I think Marvel is learning the hard way that its old iconography is having shorter and shorter effects on the reader - no one bats an eye when the X-Mansion is destroyed yet again (which was probably the impetus for changing the setting in the first place), or when Spidey puts on the Black Suit. Older readers have seen it before, newer readers don't understand what the big deal is in the first place.

Kazekage said...

Moving to San Fran was a step in the right direction, I think. You can't blow up the mansion anymore (Although, seeing as how it's the jump off point for Wolverine and the X-Men, in another medium with some things shuffled around--even the familiar can set up an intriguing premise) and I think the movie was an acknowledgment that it's well past time for any change that doesn't involve a move to Australia.

How we square this with Spider-Man being reset 25 years back so the same exact stories can be re-told I don't know, unfortunately . . .

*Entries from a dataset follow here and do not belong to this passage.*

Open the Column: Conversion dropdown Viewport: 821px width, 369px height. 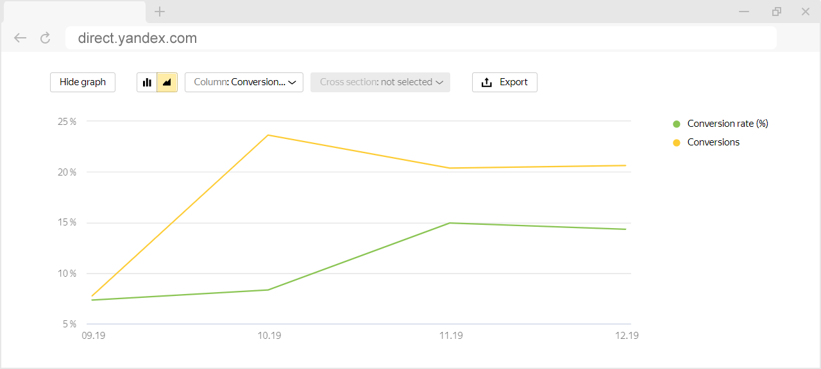244,82
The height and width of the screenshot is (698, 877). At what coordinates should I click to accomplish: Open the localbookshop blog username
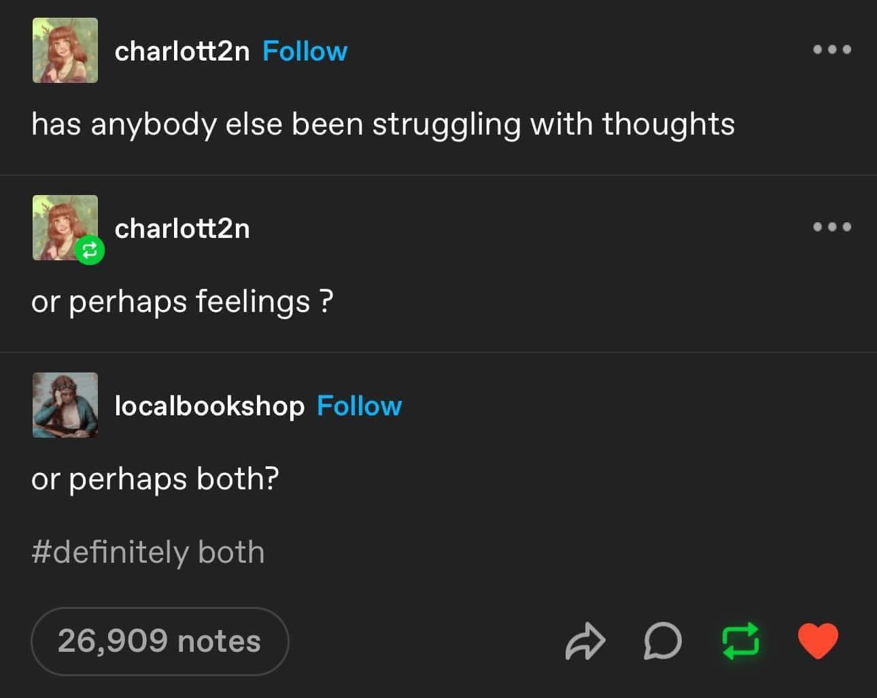click(209, 406)
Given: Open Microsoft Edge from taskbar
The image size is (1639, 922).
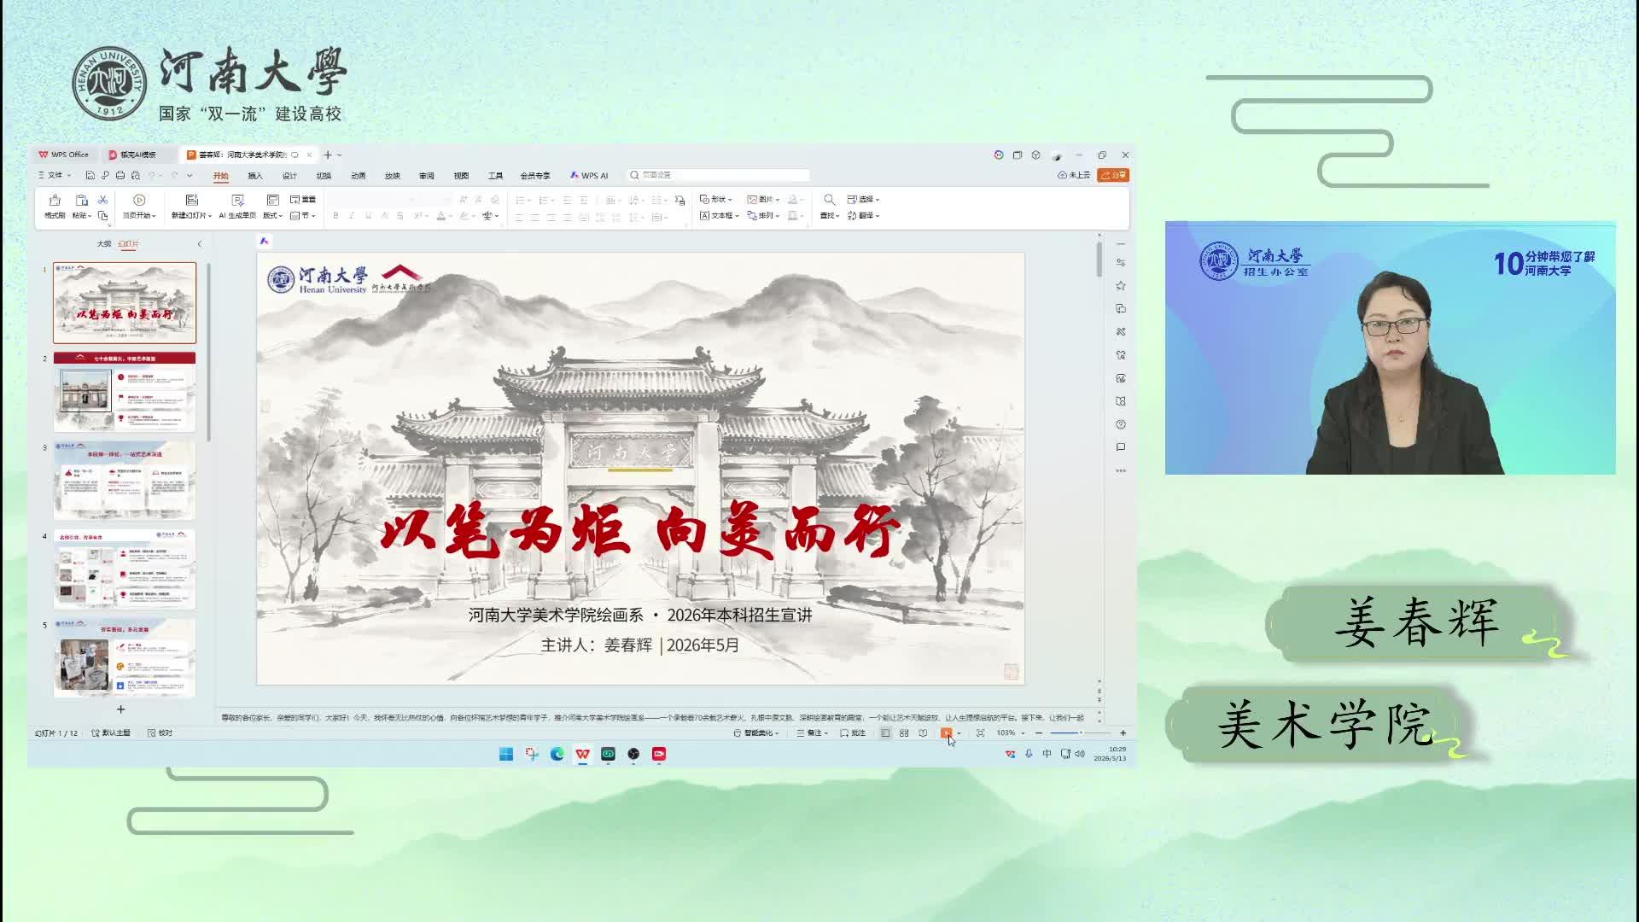Looking at the screenshot, I should 557,754.
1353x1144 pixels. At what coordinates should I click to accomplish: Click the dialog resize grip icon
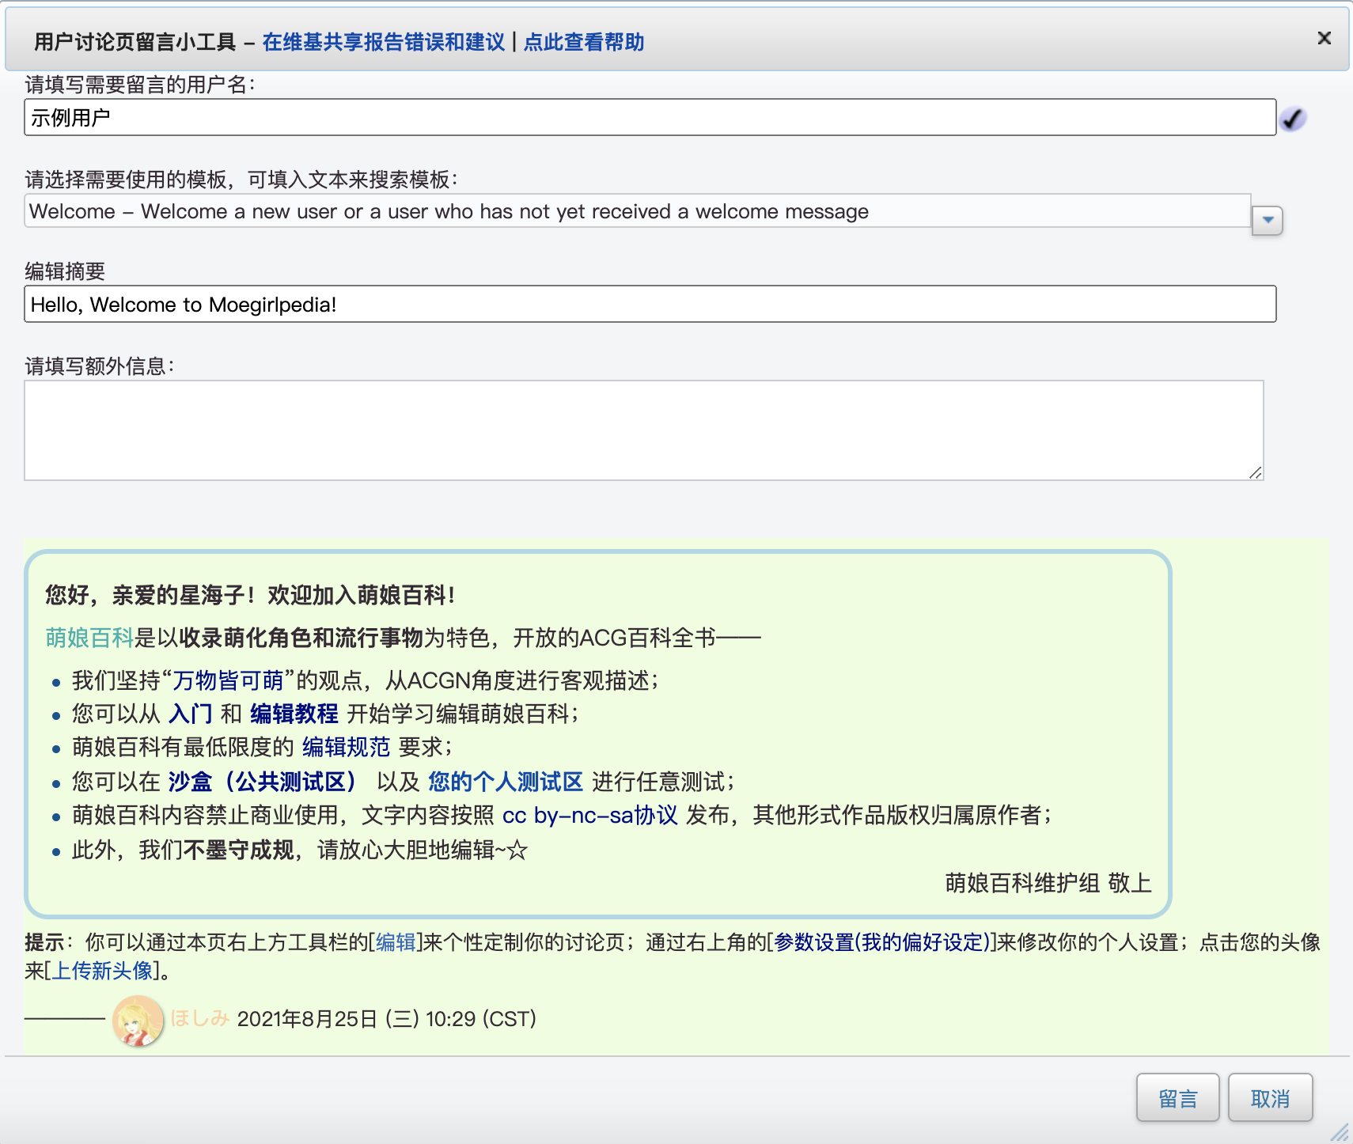[1340, 1132]
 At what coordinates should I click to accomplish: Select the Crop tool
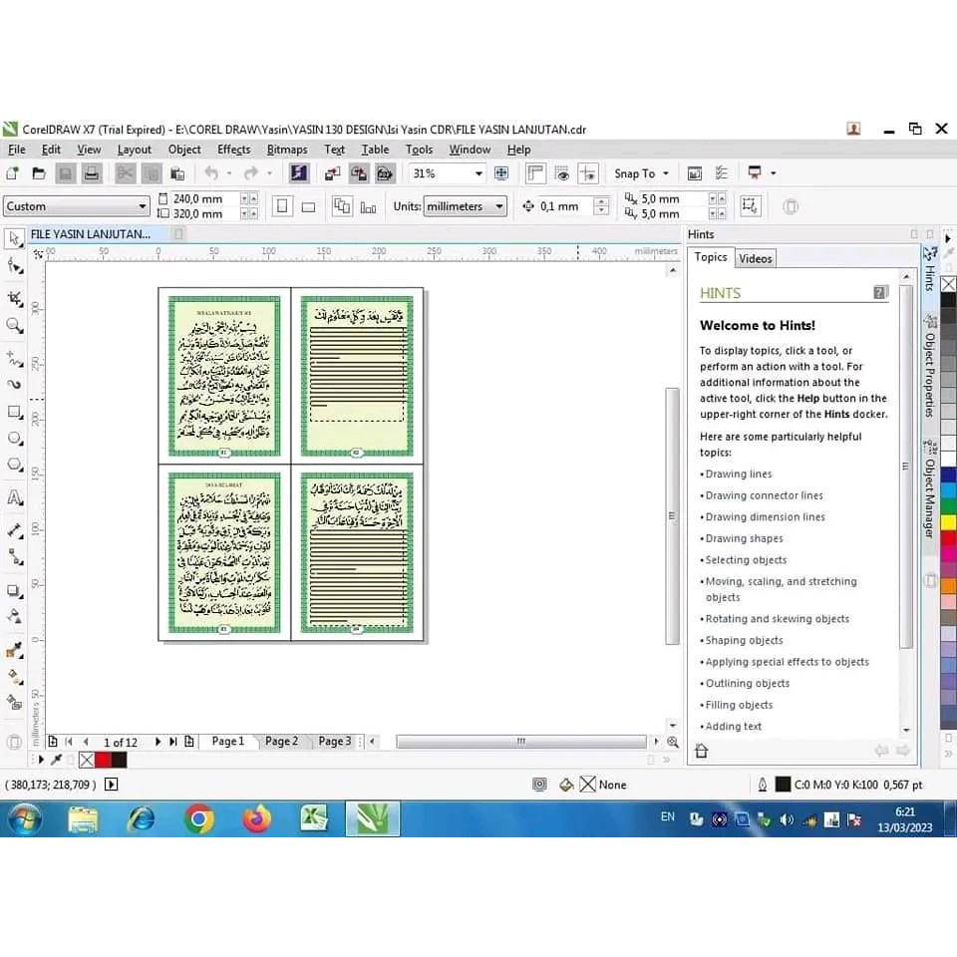(14, 298)
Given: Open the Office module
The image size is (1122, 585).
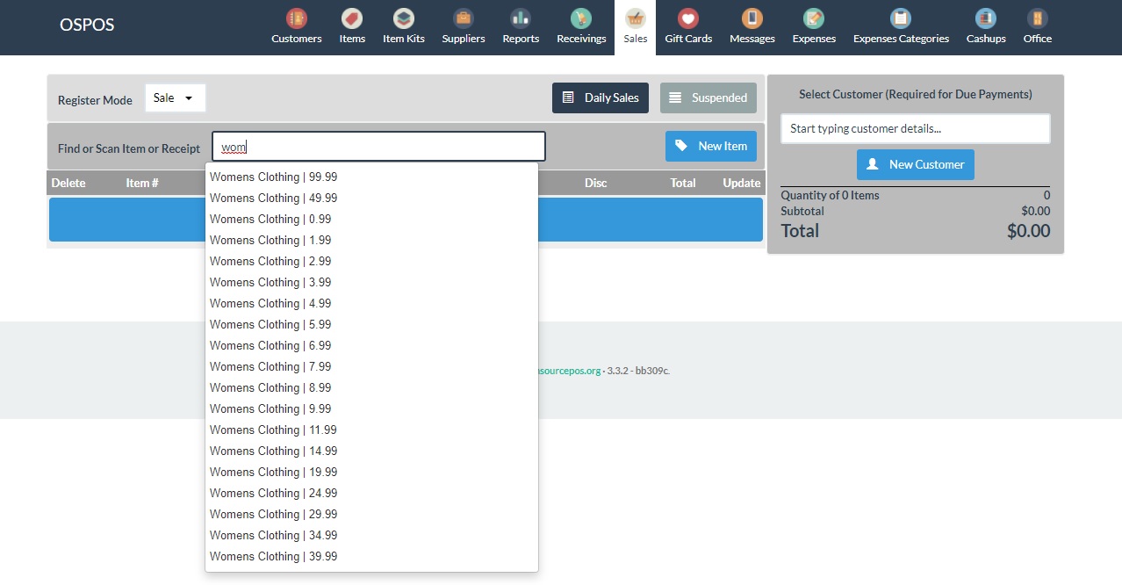Looking at the screenshot, I should coord(1037,27).
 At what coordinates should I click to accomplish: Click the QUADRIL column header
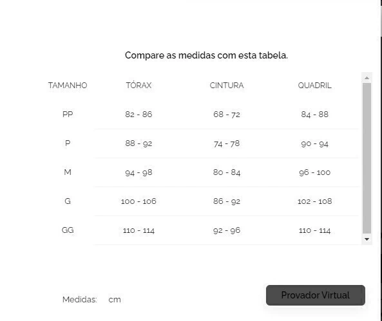314,86
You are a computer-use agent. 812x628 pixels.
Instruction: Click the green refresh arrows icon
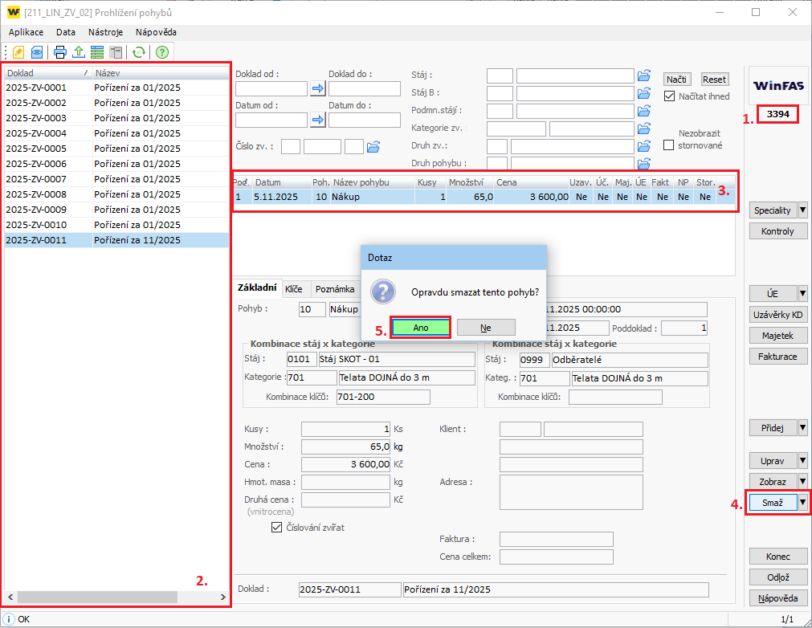139,52
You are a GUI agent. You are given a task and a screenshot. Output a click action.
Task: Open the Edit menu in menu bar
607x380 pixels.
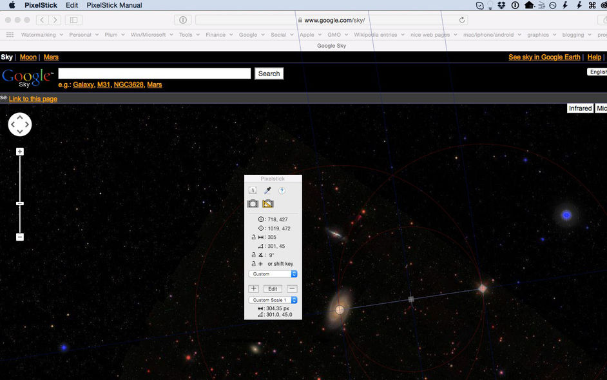[x=72, y=5]

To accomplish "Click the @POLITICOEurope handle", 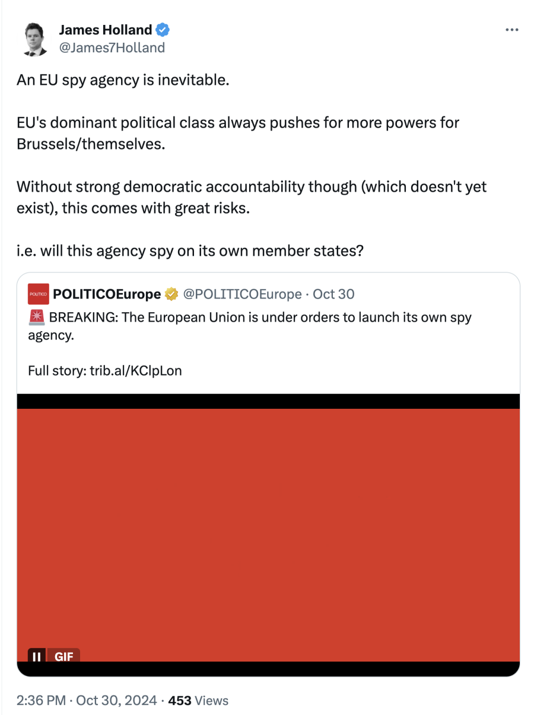I will (242, 294).
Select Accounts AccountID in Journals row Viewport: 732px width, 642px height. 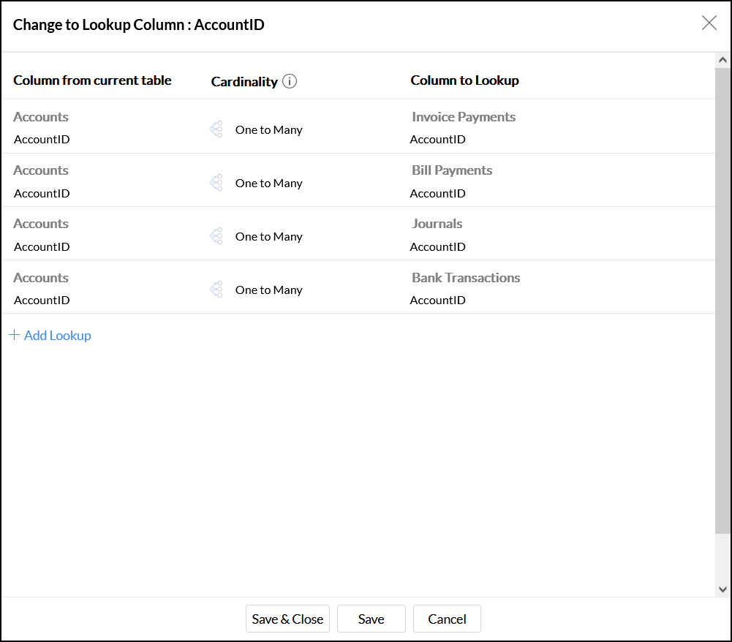tap(42, 247)
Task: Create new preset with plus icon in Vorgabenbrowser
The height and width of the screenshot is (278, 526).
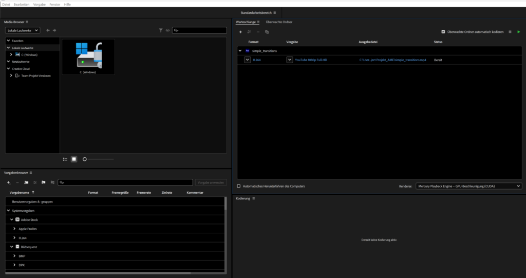Action: click(x=9, y=182)
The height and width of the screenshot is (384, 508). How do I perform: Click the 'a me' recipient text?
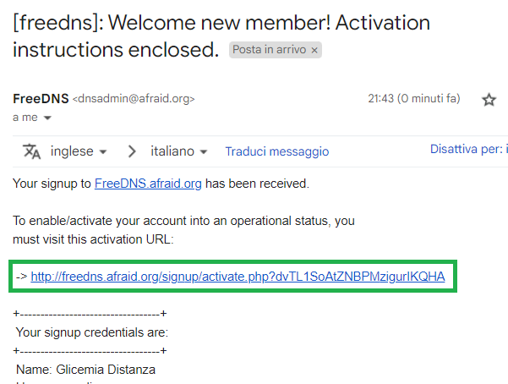coord(25,118)
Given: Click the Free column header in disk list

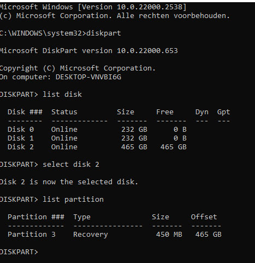Looking at the screenshot, I should click(165, 112).
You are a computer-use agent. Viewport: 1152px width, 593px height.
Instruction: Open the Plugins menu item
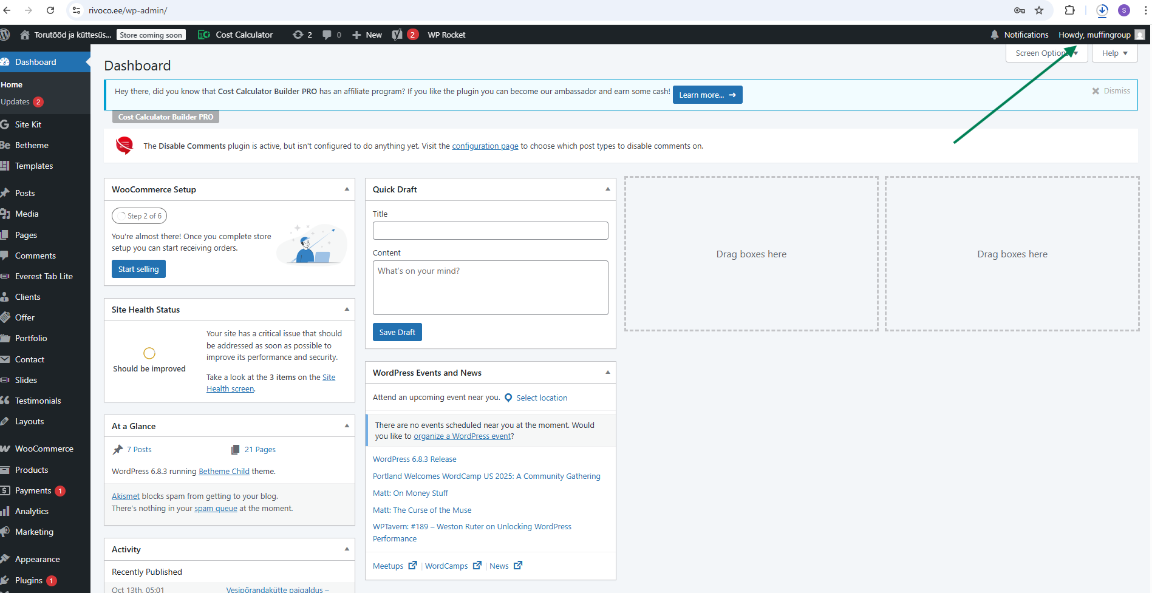(x=29, y=580)
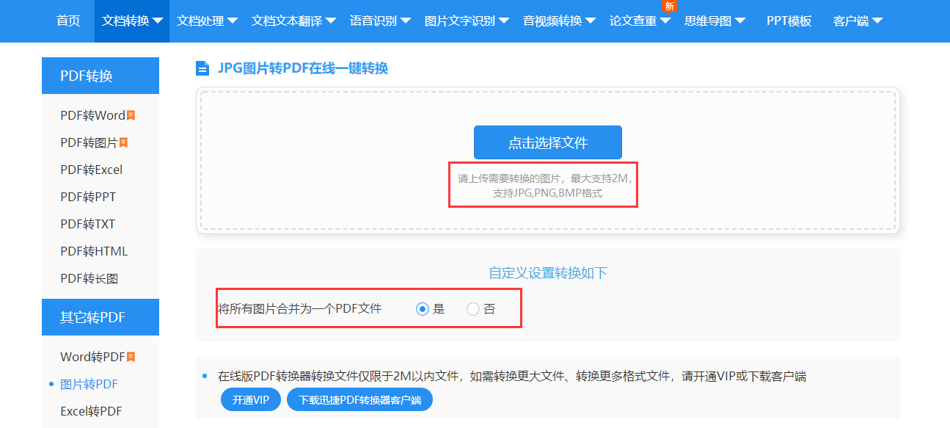Click the document icon beside JPG图片转PDF title
The image size is (950, 428).
[x=202, y=69]
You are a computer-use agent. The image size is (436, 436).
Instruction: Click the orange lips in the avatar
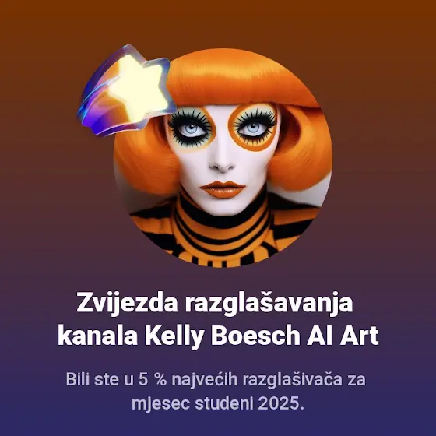(223, 189)
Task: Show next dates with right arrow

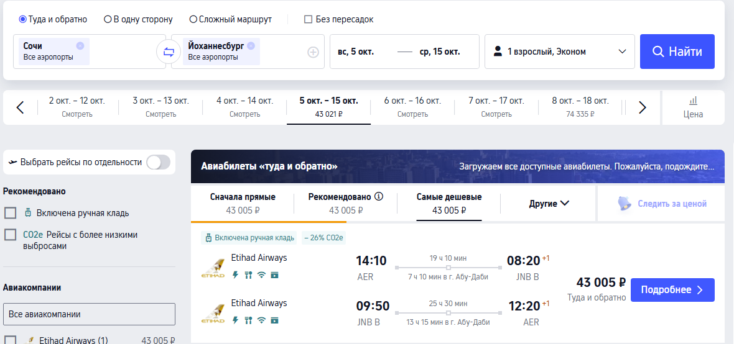Action: tap(642, 107)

Diana Kingston-Gabai said...

To be fair, you could say that one potential up-side to the reset is that it got rid of all the junk that had accumulated in the last five or six years: bone claws, animal totems, Gwen Stacy playing Hide The Glider with Norman Osborn, Iron Spider, public outing... not a single one of those changes had any positive effects, so while they went and threw out the bath, the baby, the linoleum, the sink and the deed to the house along with the bathwater, at least we're back to some semblance of sanity from which, presumably, matters can proceed along a more reasonable course. Though, of course, seeing as how Quesada's still running things and he's the twit that authorized those ridiculous changes in the first place, how far they'll get is another matter entirely.

Kazekage said...

The problem with that is, in disregarding all the continuity barnacles, they've called attention to them all over again by making the disposal of so many idiotic character changes, thus encouraging the impulse among comic fans to obsessively pay attention to every single continuity detail.

Events make me insane sometimes. Why not, rather than rejigger continuity in some big event that basically says "Forget all those times we lied to you before, we will tell Good Stories starting NOW." Just . . .tell good stories.

Diana Kingston-Gabai said...

Because, sadly, that's what Marvel thinks a good story is: the promise of a better story yet to come.

Kazekage said...

Well, DC's not all that different--remember how long the ram-up to Final Crisis took and how many books were sold as self-contained, but were just extended trailers of contradictory bits promising a slam-bang story that never exactly came, did it?

Diana Kingston-Gabai said...

Not only that, they kept changing the reading list... I remember there was a huge dust-up during "Infinite Crisis" because there was a whole side-storyline in "Wonder Woman" that, as it turned out, was critical for understanding the story, only it hadn't been listed anywhere (and, of course, made DiDio's claims of self-containment even more ridiculous).

Kazekage said...

Oh God, I remember that--was that the one that was stuck in-between the OMAC project miniseries? God, that was awful, and the fact that history's shown us it's gotten less organised, comprehensible, and enjoyable since then.